*** EXTRACTED DATA Section Begins ***

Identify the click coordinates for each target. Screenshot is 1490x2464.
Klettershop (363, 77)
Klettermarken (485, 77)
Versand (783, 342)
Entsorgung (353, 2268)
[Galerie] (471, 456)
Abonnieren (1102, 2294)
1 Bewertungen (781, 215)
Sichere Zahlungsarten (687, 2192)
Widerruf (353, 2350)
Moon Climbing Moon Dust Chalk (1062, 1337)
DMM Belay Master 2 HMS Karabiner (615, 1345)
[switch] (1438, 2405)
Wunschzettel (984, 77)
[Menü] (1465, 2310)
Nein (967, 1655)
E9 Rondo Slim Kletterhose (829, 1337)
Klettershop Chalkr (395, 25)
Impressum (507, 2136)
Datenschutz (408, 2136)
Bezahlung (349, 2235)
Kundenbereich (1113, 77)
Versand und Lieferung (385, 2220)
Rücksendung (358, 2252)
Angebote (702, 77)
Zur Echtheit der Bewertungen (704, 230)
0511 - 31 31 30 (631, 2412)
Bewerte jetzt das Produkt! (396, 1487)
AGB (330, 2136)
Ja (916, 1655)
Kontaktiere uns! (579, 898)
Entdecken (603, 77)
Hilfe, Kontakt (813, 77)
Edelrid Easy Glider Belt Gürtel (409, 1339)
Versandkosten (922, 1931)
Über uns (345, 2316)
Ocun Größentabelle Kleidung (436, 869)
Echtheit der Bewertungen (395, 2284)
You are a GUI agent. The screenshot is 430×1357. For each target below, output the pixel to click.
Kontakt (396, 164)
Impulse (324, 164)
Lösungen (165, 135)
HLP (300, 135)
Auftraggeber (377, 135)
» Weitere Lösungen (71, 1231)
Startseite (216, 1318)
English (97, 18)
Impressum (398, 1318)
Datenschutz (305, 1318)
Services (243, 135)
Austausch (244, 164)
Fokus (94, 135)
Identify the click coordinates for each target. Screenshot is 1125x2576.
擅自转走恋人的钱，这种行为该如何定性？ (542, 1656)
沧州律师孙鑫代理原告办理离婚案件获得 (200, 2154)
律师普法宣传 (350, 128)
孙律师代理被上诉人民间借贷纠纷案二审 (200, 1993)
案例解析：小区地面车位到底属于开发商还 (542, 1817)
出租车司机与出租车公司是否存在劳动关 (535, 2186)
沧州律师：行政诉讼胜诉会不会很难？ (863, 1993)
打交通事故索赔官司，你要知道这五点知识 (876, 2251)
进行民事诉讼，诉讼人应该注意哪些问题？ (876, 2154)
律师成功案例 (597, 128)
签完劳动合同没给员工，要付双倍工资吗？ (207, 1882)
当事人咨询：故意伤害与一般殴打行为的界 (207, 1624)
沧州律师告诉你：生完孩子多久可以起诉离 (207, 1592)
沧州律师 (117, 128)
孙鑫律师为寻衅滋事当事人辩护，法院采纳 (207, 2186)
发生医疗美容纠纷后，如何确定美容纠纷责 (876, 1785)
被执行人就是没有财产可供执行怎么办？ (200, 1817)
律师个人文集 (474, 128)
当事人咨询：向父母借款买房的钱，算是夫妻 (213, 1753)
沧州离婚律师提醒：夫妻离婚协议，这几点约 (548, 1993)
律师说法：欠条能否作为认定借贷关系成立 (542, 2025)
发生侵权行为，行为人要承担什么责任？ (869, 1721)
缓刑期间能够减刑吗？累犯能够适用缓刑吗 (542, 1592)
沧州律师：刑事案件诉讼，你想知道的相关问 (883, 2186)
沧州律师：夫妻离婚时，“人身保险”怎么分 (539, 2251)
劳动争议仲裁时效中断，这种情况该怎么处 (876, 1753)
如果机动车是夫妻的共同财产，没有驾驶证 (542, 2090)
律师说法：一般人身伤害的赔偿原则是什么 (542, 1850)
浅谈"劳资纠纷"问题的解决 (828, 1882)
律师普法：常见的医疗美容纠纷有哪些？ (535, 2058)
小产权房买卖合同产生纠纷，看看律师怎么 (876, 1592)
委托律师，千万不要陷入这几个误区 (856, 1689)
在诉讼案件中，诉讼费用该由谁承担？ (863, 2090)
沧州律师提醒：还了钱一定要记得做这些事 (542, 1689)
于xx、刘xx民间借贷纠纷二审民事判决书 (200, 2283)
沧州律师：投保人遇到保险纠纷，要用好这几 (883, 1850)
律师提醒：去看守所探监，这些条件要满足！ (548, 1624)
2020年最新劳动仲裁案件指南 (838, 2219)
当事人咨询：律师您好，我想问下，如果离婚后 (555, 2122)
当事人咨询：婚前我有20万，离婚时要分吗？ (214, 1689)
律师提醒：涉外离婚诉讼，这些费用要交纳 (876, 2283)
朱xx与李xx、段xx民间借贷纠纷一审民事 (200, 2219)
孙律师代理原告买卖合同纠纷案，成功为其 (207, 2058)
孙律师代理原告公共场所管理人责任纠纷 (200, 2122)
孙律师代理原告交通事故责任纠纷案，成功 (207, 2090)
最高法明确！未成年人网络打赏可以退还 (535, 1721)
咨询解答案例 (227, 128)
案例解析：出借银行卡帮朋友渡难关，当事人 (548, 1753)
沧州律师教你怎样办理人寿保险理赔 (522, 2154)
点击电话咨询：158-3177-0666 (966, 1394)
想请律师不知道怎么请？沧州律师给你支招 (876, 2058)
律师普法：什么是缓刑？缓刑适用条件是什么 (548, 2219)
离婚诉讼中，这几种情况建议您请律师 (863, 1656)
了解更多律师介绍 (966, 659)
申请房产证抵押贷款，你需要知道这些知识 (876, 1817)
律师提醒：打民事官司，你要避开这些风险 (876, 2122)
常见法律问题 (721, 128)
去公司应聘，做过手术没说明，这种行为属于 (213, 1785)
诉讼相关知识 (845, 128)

*** EXTRACTED DATA Section Ends ***

ACTION ITEM :: Retype the material above in full, keeping every word as it stands.

OUTPUT FOR THIS EXERCISE ::
Identify the click coordinates for each target. Screenshot is 1490x2464.
Klettershop (363, 77)
Klettermarken (485, 77)
Versand (783, 342)
Entsorgung (353, 2268)
[Galerie] (471, 456)
Abonnieren (1102, 2294)
1 Bewertungen (781, 215)
Sichere Zahlungsarten (687, 2192)
Widerruf (353, 2350)
Moon Climbing Moon Dust Chalk (1062, 1337)
DMM Belay Master 2 HMS Karabiner (615, 1345)
[switch] (1438, 2405)
Wunschzettel (984, 77)
[Menü] (1465, 2310)
Nein (967, 1655)
E9 Rondo Slim Kletterhose (829, 1337)
Klettershop Chalkr (395, 25)
Impressum (507, 2136)
Datenschutz (408, 2136)
Bezahlung (349, 2235)
Kundenbereich (1113, 77)
Versand und Lieferung (385, 2220)
Rücksendung (358, 2252)
Angebote (702, 77)
Zur Echtheit der Bewertungen (704, 230)
0511 - 31 31 30 (631, 2412)
Bewerte jetzt das Produkt! (396, 1487)
AGB (330, 2136)
Ja (916, 1655)
Kontaktiere uns! (579, 898)
Entdecken (603, 77)
Hilfe, Kontakt (813, 77)
Edelrid Easy Glider Belt Gürtel (409, 1339)
Versandkosten (922, 1931)
Über uns (345, 2316)
Ocun Größentabelle Kleidung (436, 869)
Echtheit der Bewertungen (395, 2284)
You are a GUI agent. The screenshot is 430×1357. For each target below, output the pixel to click.
Kontakt (396, 164)
Impulse (324, 164)
Lösungen (165, 135)
HLP (300, 135)
Auftraggeber (377, 135)
» Weitere Lösungen (71, 1231)
Startseite (216, 1318)
English (97, 18)
Impressum (398, 1318)
Datenschutz (305, 1318)
Services (243, 135)
Austausch (244, 164)
Fokus (94, 135)
Identify the click coordinates for each target. Screenshot is 1125x2576.
擅自转走恋人的钱，这种行为该如何定性？ (542, 1656)
沧州律师孙鑫代理原告办理离婚案件获得 (200, 2154)
律师普法宣传 (350, 128)
孙律师代理被上诉人民间借贷纠纷案二审 (200, 1993)
案例解析：小区地面车位到底属于开发商还 (542, 1817)
出租车司机与出租车公司是否存在劳动关 (535, 2186)
沧州律师：行政诉讼胜诉会不会很难？ (863, 1993)
打交通事故索赔官司，你要知道这五点知识 (876, 2251)
进行民事诉讼，诉讼人应该注意哪些问题？ (876, 2154)
律师成功案例 (597, 128)
签完劳动合同没给员工，要付双倍工资吗？ (207, 1882)
当事人咨询：故意伤害与一般殴打行为的界 (207, 1624)
沧州律师告诉你：生完孩子多久可以起诉离 (207, 1592)
沧州律师 (117, 128)
孙鑫律师为寻衅滋事当事人辩护，法院采纳 (207, 2186)
发生医疗美容纠纷后，如何确定美容纠纷责 (876, 1785)
被执行人就是没有财产可供执行怎么办？ (200, 1817)
律师个人文集 (474, 128)
当事人咨询：向父母借款买房的钱，算是夫妻 (213, 1753)
沧州离婚律师提醒：夫妻离婚协议，这几点约 (548, 1993)
律师说法：欠条能否作为认定借贷关系成立 (542, 2025)
发生侵权行为，行为人要承担什么责任？ (869, 1721)
缓刑期间能够减刑吗？累犯能够适用缓刑吗 (542, 1592)
沧州律师：刑事案件诉讼，你想知道的相关问 (883, 2186)
沧州律师：夫妻离婚时，“人身保险”怎么分 (539, 2251)
劳动争议仲裁时效中断，这种情况该怎么处 (876, 1753)
如果机动车是夫妻的共同财产，没有驾驶证 (542, 2090)
律师说法：一般人身伤害的赔偿原则是什么 (542, 1850)
浅谈"劳资纠纷"问题的解决 (828, 1882)
律师普法：常见的医疗美容纠纷有哪些？ (535, 2058)
小产权房买卖合同产生纠纷，看看律师怎么 (876, 1592)
委托律师，千万不要陷入这几个误区 (856, 1689)
在诉讼案件中，诉讼费用该由谁承担？ (863, 2090)
沧州律师提醒：还了钱一定要记得做这些事 (542, 1689)
于xx、刘xx民间借贷纠纷二审民事判决书 (200, 2283)
沧州律师：投保人遇到保险纠纷，要用好这几 (883, 1850)
律师提醒：去看守所探监，这些条件要满足！ (548, 1624)
2020年最新劳动仲裁案件指南 (838, 2219)
当事人咨询：律师您好，我想问下，如果离婚后 (555, 2122)
当事人咨询：婚前我有20万，离婚时要分吗？ (214, 1689)
律师提醒：涉外离婚诉讼，这些费用要交纳 (876, 2283)
朱xx与李xx、段xx民间借贷纠纷一审民事 (200, 2219)
孙律师代理原告买卖合同纠纷案，成功为其 (207, 2058)
孙律师代理原告公共场所管理人责任纠纷 (200, 2122)
孙律师代理原告交通事故责任纠纷案，成功 (207, 2090)
最高法明确！未成年人网络打赏可以退还 (535, 1721)
咨询解答案例 (227, 128)
案例解析：出借银行卡帮朋友渡难关，当事人 (548, 1753)
沧州律师教你怎样办理人寿保险理赔 (522, 2154)
点击电话咨询：158-3177-0666 (966, 1394)
想请律师不知道怎么请？沧州律师给你支招 (876, 2058)
律师普法：什么是缓刑？缓刑适用条件是什么 (548, 2219)
离婚诉讼中，这几种情况建议您请律师 (863, 1656)
了解更多律师介绍 (966, 659)
申请房产证抵押贷款，你需要知道这些知识 (876, 1817)
律师提醒：打民事官司，你要避开这些风险 (876, 2122)
常见法律问题 (721, 128)
去公司应聘，做过手术没说明，这种行为属于 (213, 1785)
诉讼相关知识 (845, 128)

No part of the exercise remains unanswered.